Lettre 18 Camille à Gaspard

Camille de Riveblême à Gaspard Bromzières

Mon cher Gaspard,

Vous me parlez de logique ? Je vous réponds : protocole scientifique. Lavoisier, qui était chimiste, mélangeait des produits en prenant soin de les peser d’abord pour vérifier qu’il en resterait moins après les avoir brûlé dans un creuset : c’est une méthode semblable qui me fit commander qu’on m’attache au mât du navire. Je saurais, le lendemain matin, s’il resterait de moi autant que la veille. Je ne pourrais, comme Ulysse, prétendre avoir entendu le chant des sirènes, mais, soumis à la même expérience que lui, je serais capable de mesurer comment et à quel point elle m’a transformée, et de mieux comprendre le phénomène que j’étudie. C’est ainsi que la science progresse. Je vous recommande beaucoup, dans vos démêlés avec les cyclopes, d’adopter des méthodes similaires.

Les deux premières heures, il ne se passa rien. Je ne progressai pas d’un pouce dans l’analyse du tétyphore ; sa raison d’être me demeurait obscure. Une ou deux fois, je fus traversé par un sentiment d’inutilité. Si j’avais pu noter mes observations dans un carnet, elles se fussent bornées à la mention de l’énorme animal à côté du navire, en précisant qu’il m’était cependant, à cette heure et de l’endroit où je me trouvais, impossible de l’apercevoir. Je tempérai mon impatience naturelle en me répétant que les révélations surgissent comme des oasis dans le désert, et qu’il est par définition nécessaire d’attendre le temps qu’il faut avant que toute attente prenne fin.

Peu à peu, malgré moi, mes pensées se détachèrent de leur objet premier. Il me vint à l’esprit que, petit garçon, j’adorais la soupe de potiron.

N’est-ce pas une pensée surprenante, et particulièrement originale ? Je n’aurais jamais imaginé qu’un voyage sur l’océan dût être le lieu de se remémorer mon goût pour la soupe au potiron – il n’aurait pas dû l’être – il ne l’aurait pas été sans le tétyphore – mais cela je n’y ai réfléchi qu’après qu’on m’eut délié, plus tard.

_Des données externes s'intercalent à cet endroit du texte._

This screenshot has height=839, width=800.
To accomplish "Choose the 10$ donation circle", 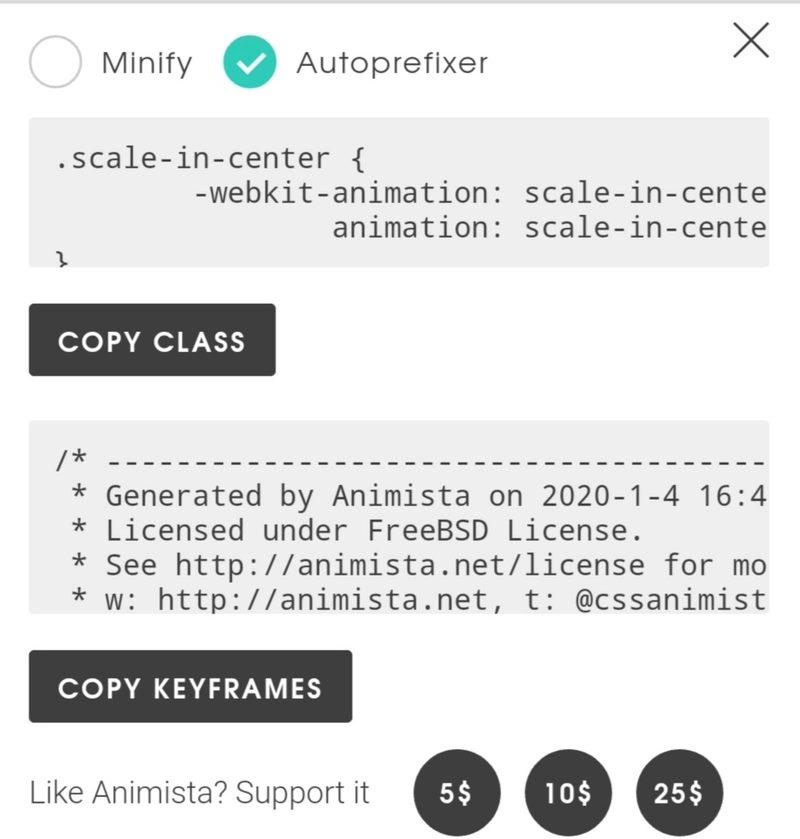I will (x=568, y=793).

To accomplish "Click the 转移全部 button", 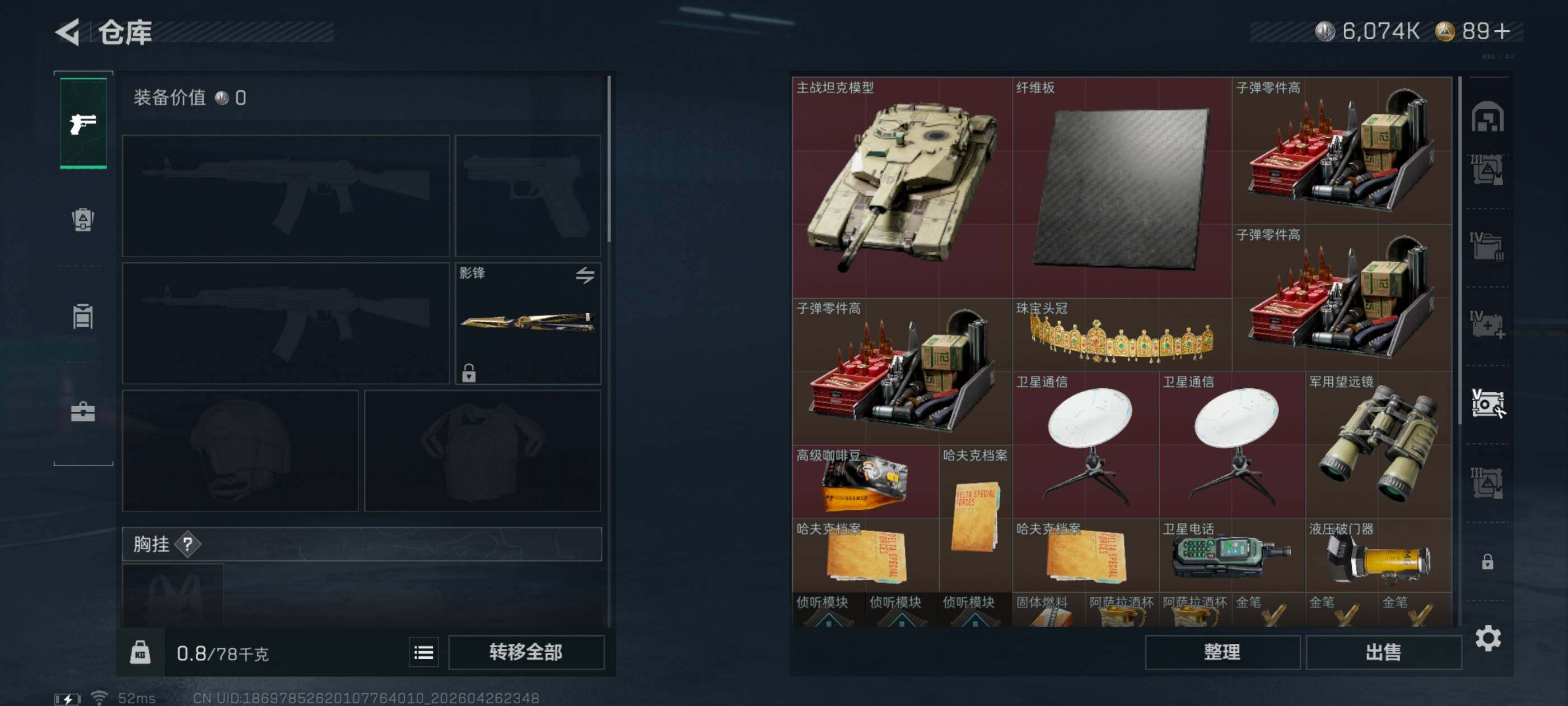I will tap(526, 652).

De la soupe au potiron je glissai vers les principes fondamentaux qui sous-tendent l’univers – il y avait un rapport, le légume – et de là, vers mille choses diverses, grandes ou petites. Le plafond d’étoiles m’inspirait une foule de réflexions. J’ébauchai des théories d’une complexité admirable. Si j’avais pu les noter, le monde en eût été changé. Quelque part alentours d’une heure ou deux heures du matin, je sombrai dans un demi-sommeil, sans cesser d’imaginer et de comprendre ; de temps en temps, ma tête basculait sur mon épaule, ce qui me réveillait. Je modélisai par une équation dont je ne me souviens plus une loi sur le basculement des crânes.

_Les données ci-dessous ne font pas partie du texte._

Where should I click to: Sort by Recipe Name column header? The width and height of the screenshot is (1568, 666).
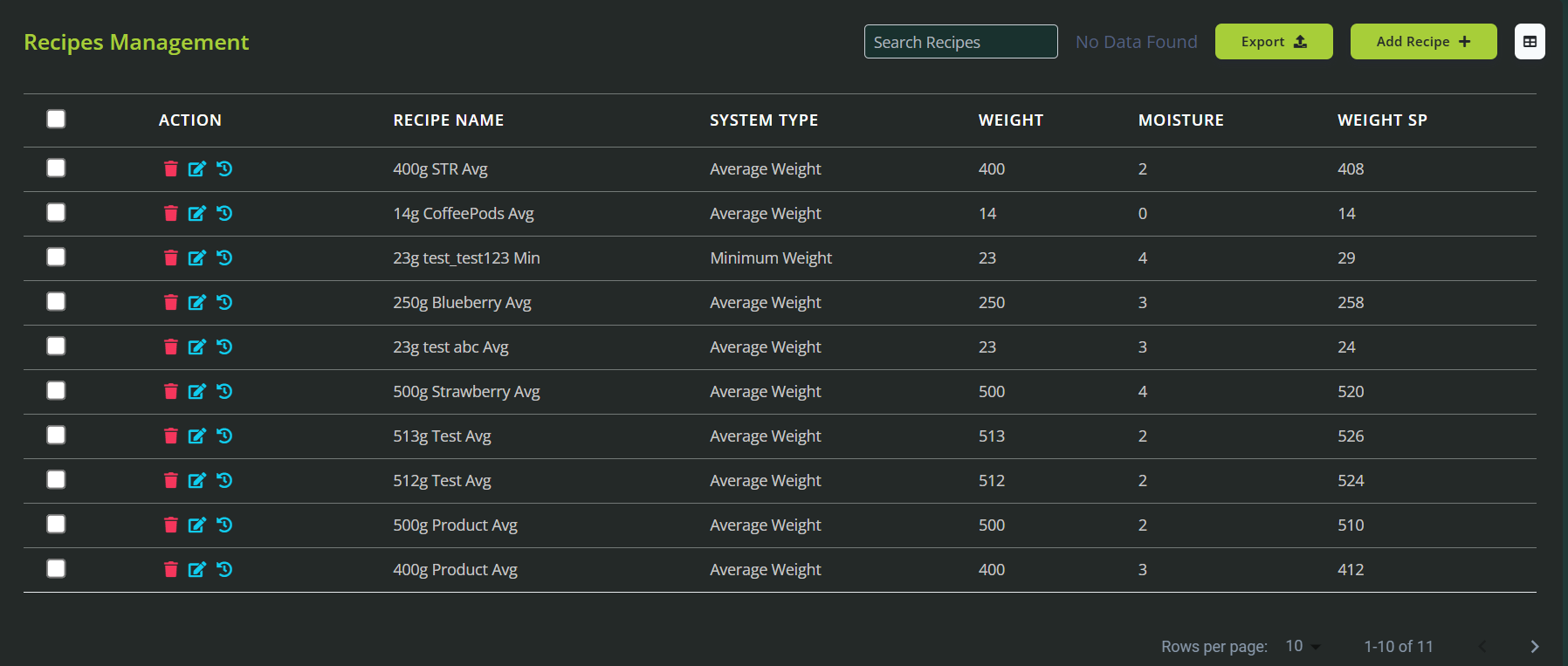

Éprouvais-je une sensation de fraîcheur à cause du vent ? Cela me rappelait un hiver de mon enfance où il avait beaucoup neigé ; j’étais capable de me figurer que s’il n’avait pas neigé cet hiver-là, mon enfance eût été tout autre et de me représenter l’homme que je fusse alors devenu.

En une nuit, en une nuit terrible, extravagante, mystique, je touchai du doigt ce qui d’ordinaire est impalpable et constitue la matière cachée, l’architecture invisible du monde. Au matin, il pleuvait, une pluie fine qui avait dû commencer un peu avant l’aube – je n’avais rien senti, plongé dans mes spéculations. Barnip vint me voir et me demanda si tout s’était bien passé.
– Je voudrais que cela n’eût point de fin, murmurai-je.
– Doit-on vous laisser encore un peu ficelé ?
Je sursautai.
– Surtout pas.
La faim, je m’en rendais compte, me tenaillait l’estomac. J’éprouvai d’un seul coup l’inconfort de ma position. Je redescendis sur terre (si j’ose dire), à nouveau moi-même, quoique intérieurement changé.
– Vous êtes sûr ?
Libérez-moi, Barnip. Je vous ferai de la soupe aux potirons. Je m’y engage. Pendant toute une semaine.
Ce que ma proposition avait de rationnel et de sensé, il ne pouvait pas le comprendre, n’ayant pas été soumis à la même épreuve que moi.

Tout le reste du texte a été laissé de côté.